Kendilerine has seslenişleriyle sokaklarda dolaşırlardı.

“Simiitçi!”

Kimileri işin erbabıydı.

Farklı bağırışlar geliştirmişlerdi.

“Simiiit yeee!”

“Sıcaak simiiit!” gibi.

Bazılarının da ne dediğini kolay kolay anlayamazdınız ama sesinden, üslubundan sizin sokağın simitçisi olduğunu anlardınız.

Ve inanılmaz dakik, inanılmaz disiplinli insanlardı.

Hep aynı saatte aynı sokaktan geçerlerdi.

Son yıllarda, sokaklarda simit satma işi de ortadan kayboldu sanırım.

E tabii, zaman değişti.

“Simitçi, simitçi” diye bağırarak simitçinin arkasından koşacak insan kalmadı.

Artık insanlar her şeyi internetten alıyor.

Her şey parmaklarının ucunda…

Yemek söylemek, paket söylemek diye bir şey var.

Misafiri, arkadaşı mı geldi?

Diyalog şu:

“Aç mısın, paket söyleyeyim mi?”

“Kendime yemek alacaktım, sana da alayım mı?”

Ne istiyorsa bir dokunuşta evinin kapısında.

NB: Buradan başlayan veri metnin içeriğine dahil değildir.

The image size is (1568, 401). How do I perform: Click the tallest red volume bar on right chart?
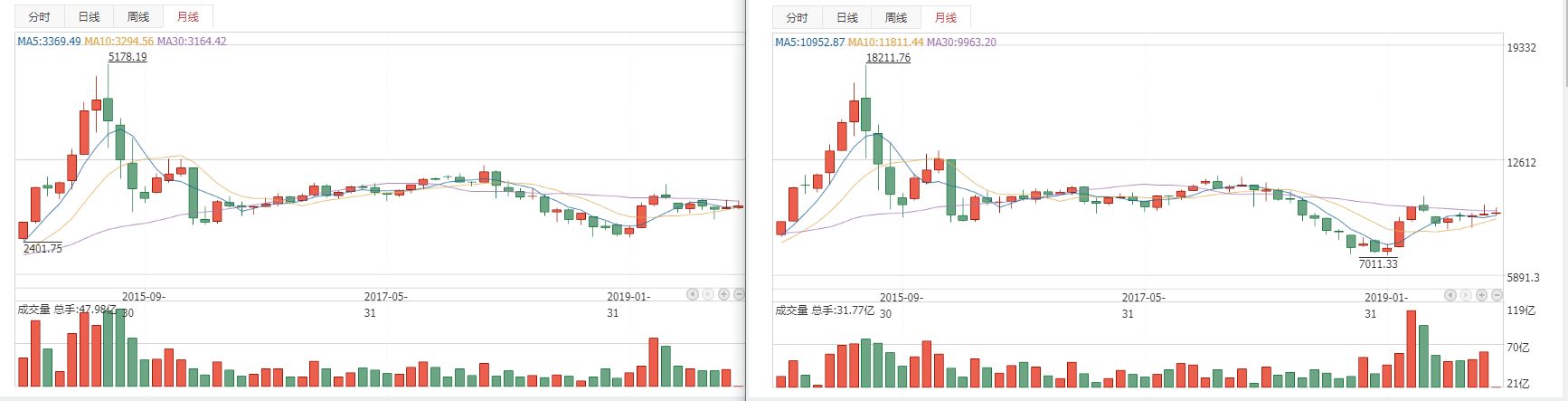coord(1411,349)
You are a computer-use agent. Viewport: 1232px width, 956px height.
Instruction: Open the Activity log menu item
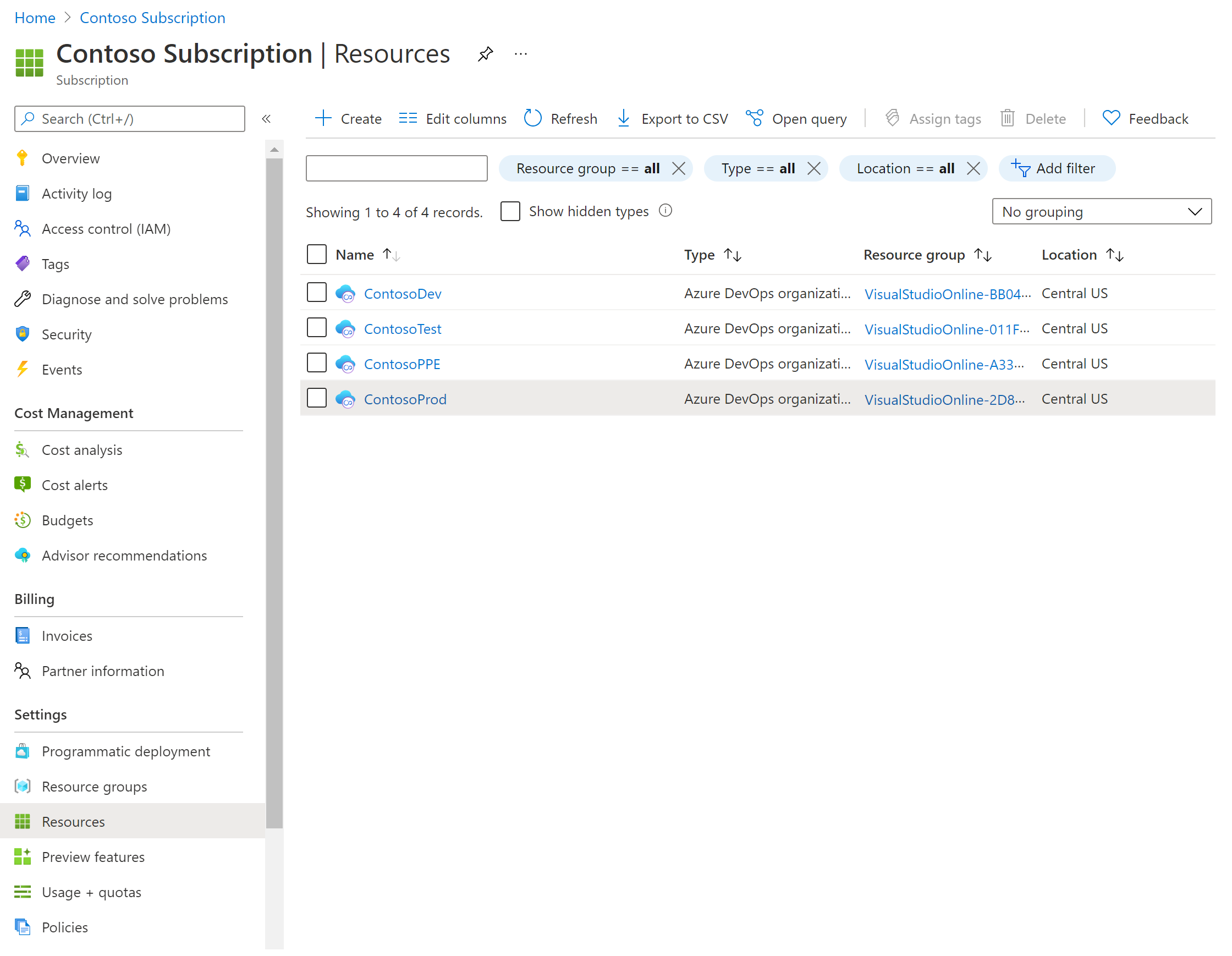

Ona sadece paketi açıp yemesi düşüyor.

Hapur hupur…

Yanında da bir litre kola…

Üzerine bir de geğirip…

“Oh, çok yedim!”

Ah ne güzel!

Ne tatlı hayat!

***

Bir tanıdık da çocuğunu şikayet ediyor:

“Gelip bizimle yemek yemiyor.

Sofraya otur, masaya otur…

Yok!

Annen, ne istiyorsan onu yapsın?

Yok!

Elinde cep telefonu, kapanıyor odasına…

Gece dokuz, on olunca kapının zili çalıyor.

Kapıda hayalet gibi bir paketçi.

Kafasında kask.

Elinde pos cihazı.

Koşup geliyor odasından bizimki.

Paketi kaptığı gibi geri odasına.

Bize de paketçinin pos cihazına kredi kartını uzatmak düşüyor.

Bir de temassız muhabbeti başlamıyor mu?

“Temassız var mı?”

Yok!

Yok!

Çocuğa bir şey söylesem evde kıyamet kopuyor.

Bağrış çağrış.

Odasının kapısını arkasından kilitleyip günlerce dışarı çıkmıyor, bizimle konuşmuyor.

Ne yapacağımı şaşırdım abi.

Sonunda bir silah alacağım.

Zile basan paketçiye sıkacağım kurşunu.”

***

Ciddi değil tabii, kimseye kurşun sıkacağı falan yok.

Yine de hayatta her şeyin bir bedeli…

Her tatlı hayatın bir acı yanı var elbette.